Leveled off at cruising altitude

Leveled off at cruising altitude


Of course, we do eventually gain our balance. We are a highly evolved species, trained in our cells to keep calm and carry on. The upshot of these seismic events is a megadose of wisdom infused directly into our spines (with a heavy-gauge needle). Our ability for love and gratitude increases exponentially from both death and birth.

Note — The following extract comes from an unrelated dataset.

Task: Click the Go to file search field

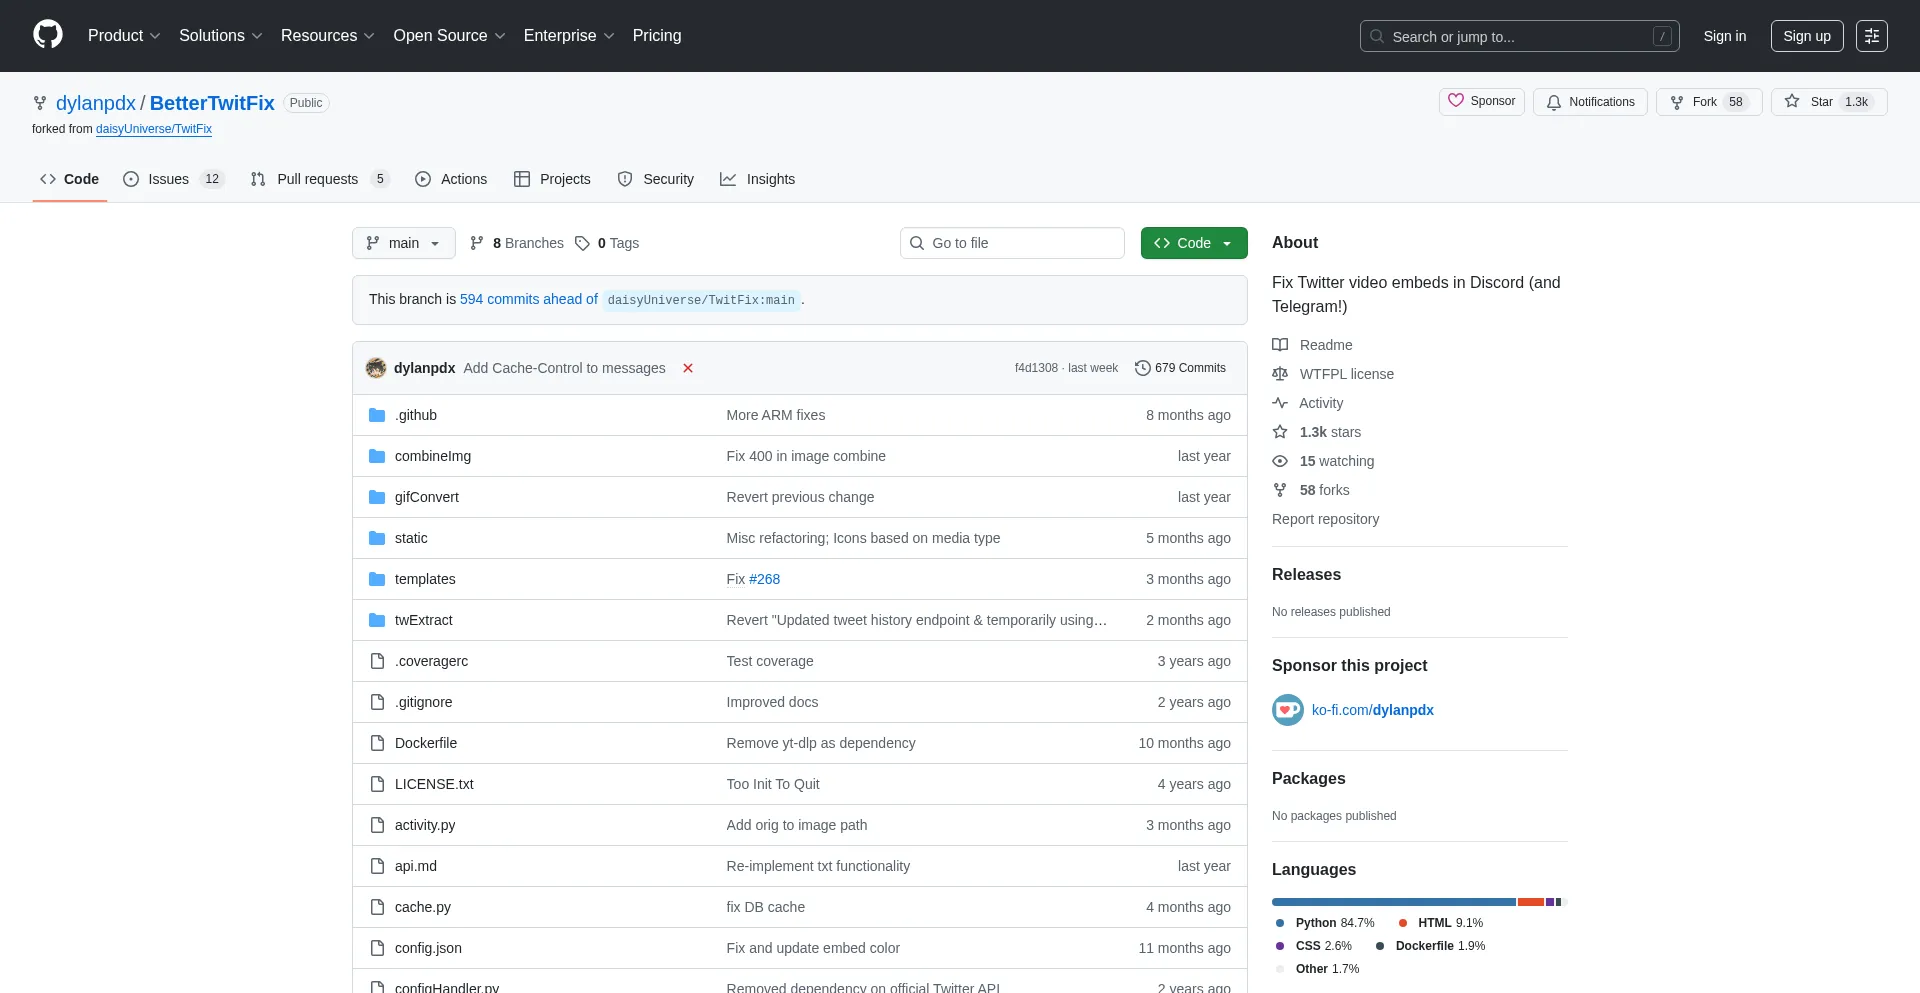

A dear friend lost her father last week. As is to be expected, she is reeling. But he’s my dad. How can he not be here, I imagine her thinking. That’s what I would be thinking. She told me he was a great father, and she loved him deeply. If my children say that upon my death, I will have lived a worthwhile life. I can testify that my friend’s dad raised a truly exemplary daughter who is testament to the content of his character.

These stark moments of transition are the price of admission for living … and loving.


Sunday was my mom’s 75th, and we celebrated her amazingness properly. Fifty years ago, at 25, she made me exist. Now, I am 50, with 2 wee lads. My boys stand at the bottom of the mountain. I stand in the middle. And mom triumphs near the top. We keep hiking upward, looking ahead and back to check on one another, to be sure we’re all safe.

The journey is exhilarating, the views breathtaking, the milestones humbling and deeply gratifying.

Ever upward, until one random day, the person at the top is shrouded in the clouds and cannot be seen or heard again … except in dreams.